**Written exercise**
Give the lines from the one containing "This screenshot has height=466, width=746." through the end of the items as a numbered list, omitting blank lines and leaving out the pictures.

[Collected data]
☆ ☆ ☆

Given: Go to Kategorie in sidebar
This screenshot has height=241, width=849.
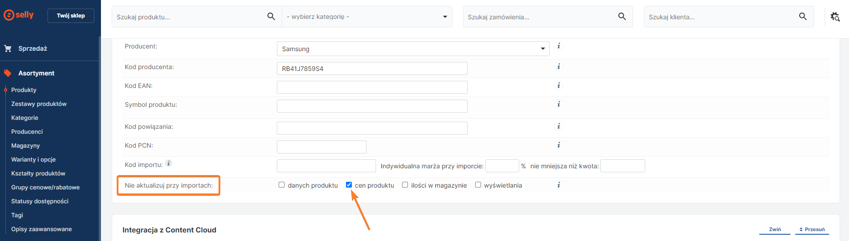Looking at the screenshot, I should tap(25, 118).
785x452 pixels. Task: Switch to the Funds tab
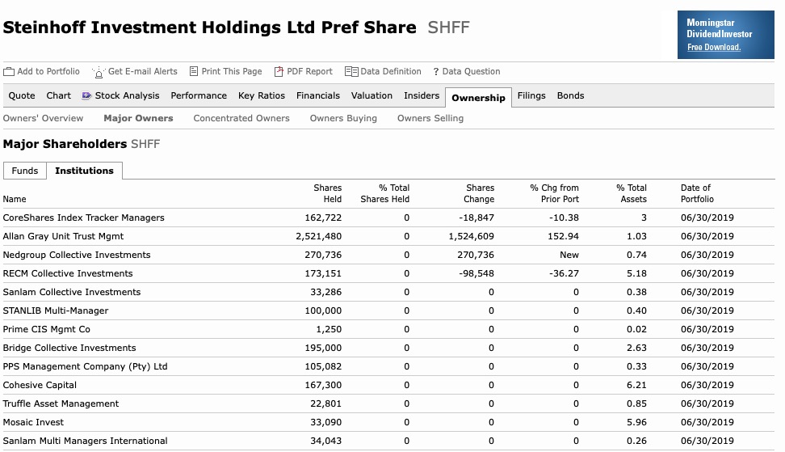pos(25,171)
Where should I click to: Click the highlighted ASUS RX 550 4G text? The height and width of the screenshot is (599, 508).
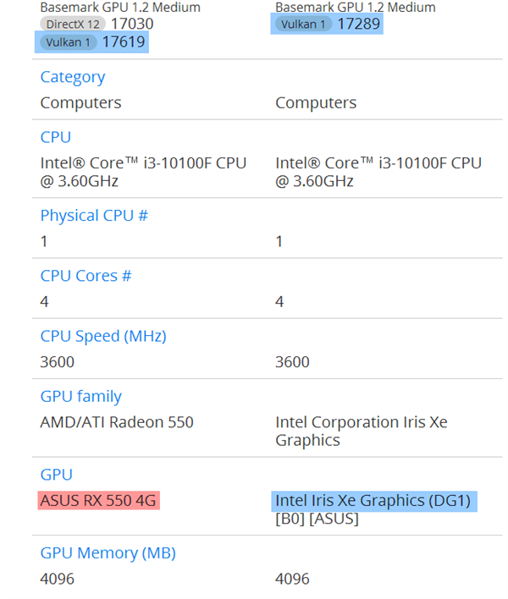[x=98, y=500]
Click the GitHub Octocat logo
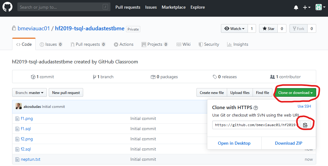Screen dimensions: 328x166 7,7
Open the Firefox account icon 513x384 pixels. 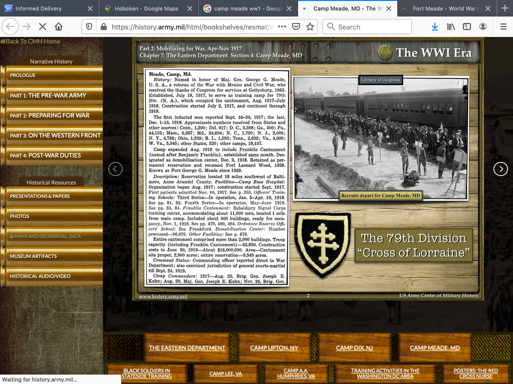pos(483,27)
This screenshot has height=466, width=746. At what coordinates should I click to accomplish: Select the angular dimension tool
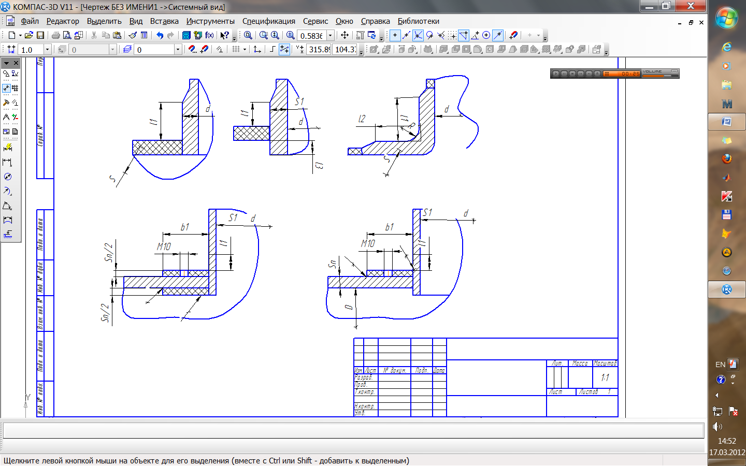pos(8,206)
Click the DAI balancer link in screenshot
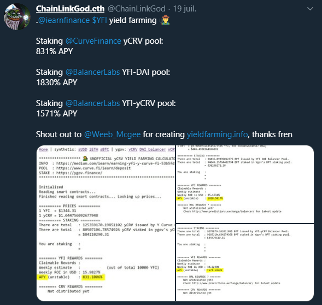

☆ ☆ ☆

**Reply to the task**
1. This screenshot has height=466, width=746. At what coordinates should I click to accomplish: Select the angular dimension tool
2. pos(8,206)
3. Click the DAI balancer link in screenshot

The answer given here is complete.